* _Page excerpt_:
==*==

Re: [ovs-dev] [RFC] Question about ovn-controller performance

2017-09-14 Thread Han Zhou
It seems one of my replies didn't went through the mailinglist because of
"format" issue.

On Thu, Sep 14, 2017 at 1:08 PM, Miguel Angel Ajo Pelayo <
majop...@redhat.com> wrote:

>
>> b. Disable ovsdb probe. Any input would trigger a full recomputing of
>> flows. OVN-SB probe is configurable by external_ids:ovn-remote-probe-
>> interval
>>
>>
> Just for the probe? Is there any way to avoid that or at least filter a
> percentage of them?
>
> I don't know what the probes are for exactly? health check of the
> connection?
>
Yes it is for health check of ovsdb connections.

>
>
>> c. Packet-in from local OVS, such as ECHO, will also trigger recomputing.
>>
>
> Can we filter the ECHOs for recomputing? is that necessary?
>
Since the openflow connection is local, echo seems not necessary. But the
point here is that any input to ovn-controller would wake up the main loop,
and it can't tell what needs to be processed and what does not, so it just
recompute everything. There has been a lot of discussions before, and the
conclusion was that multi-threading is the right approach to solve the
problem. If some input is coming, it only wakes up the thread that is
responsible for that kind of input. The related patch is here:
https://patchwork.ozlabs.org/patch/806360/. An earlier discussion is here:
https://mail.openvswitch.org/pipermail/ovs-dev/2017-May/331813.html

Thanks,
Han
___
dev mailing list
d...@openvswitch.org
https://mail.openvswitch.org/mailman/listinfo/ovs-dev


Re: [ovs-dev] [RFC] Question about ovn-controller performance

2017-09-14 Thread Ben Pfaff
On Thu, Sep 14, 2017 at 03:10:42PM -0600, Miguel Angel Ajo Pelayo wrote:
> On Thu, Sep 14, 2017 at 2:58 PM, Ben Pfaff  wrote:
> 
> > On Thu, Sep 14, 2017 at 02:52:48PM -0600, Miguel Angel Ajo Pelayo wrote:
> > > Although I see we have code for somehow packing stuff into conjunctions:
> > >
> > > https://github.com/openvswitch/ovs/blob/1ea2184501d43352ec40764f5eaa3c
> > bd07e3fee3/ovn/controller/lflow.c#L298
> > >
> > > I don't really understand (yet) what's it doing. Is it may be supposed to
> > > cover this case but we got into a bug?

==*==

* _Task list_:
A: Using the ovn-controller thread, say whether each statement agrees with it, answering yes or no and quoting the words that decide it: (i) the probe is used for health checks of ovsdb connections; (ii) the openflow connection is remote; (iii) earlier discussions concluded that multi-threading is the right approach.
B: Retype the passage of the ovn-controller thread word for word, starting with "On Thu, Sep 14, 2017 at 1:08" and going on through "percentage of them?".
The listing that comes next has no connection to the ovn-controller thread.

* _Given material_:
==*==

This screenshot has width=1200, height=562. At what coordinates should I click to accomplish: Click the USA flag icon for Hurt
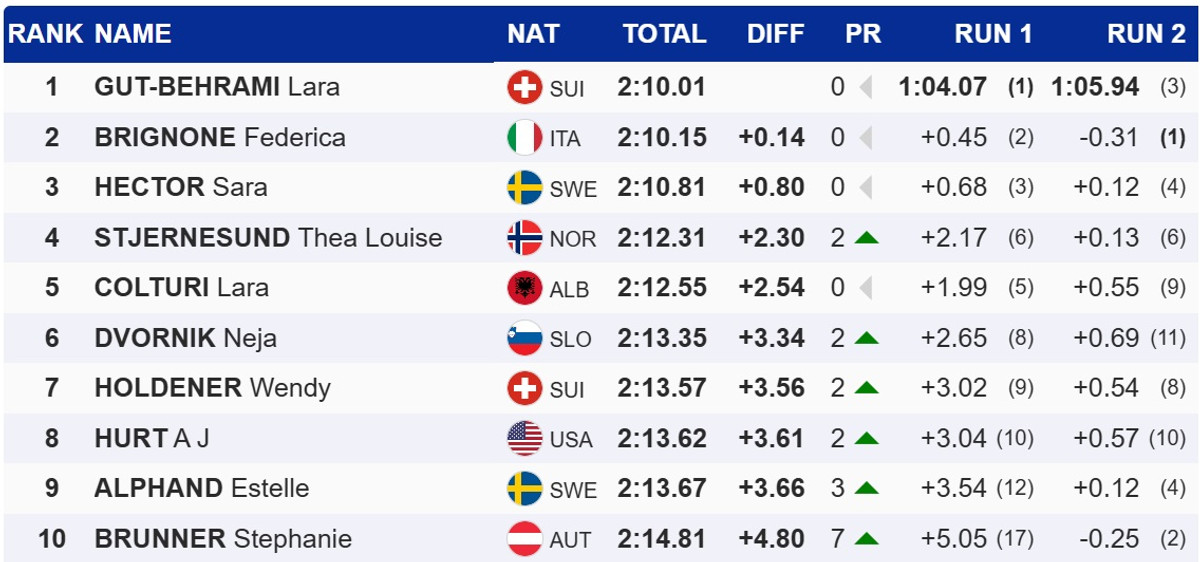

==*==

* _Task-by-task results_:
A:
(i) Yes: "Yes it is for health check of ovsdb connections."
(ii) No: "Since the openflow connection is local, echo seems not necessary."
(iii) Yes: "the conclusion was that multi-threading is the right approach to solve the problem"

B:
On Thu, Sep 14, 2017 at 1:08 PM, Miguel Angel Ajo Pelayo <
majop...@redhat.com> wrote:

>
>> b. Disable ovsdb probe. Any input would trigger a full recomputing of
>> flows. OVN-SB probe is configurable by external_ids:ovn-remote-probe-
>> interval
>>
>>
> Just for the probe? Is there any way to avoid that or at least filter a
> percentage of them?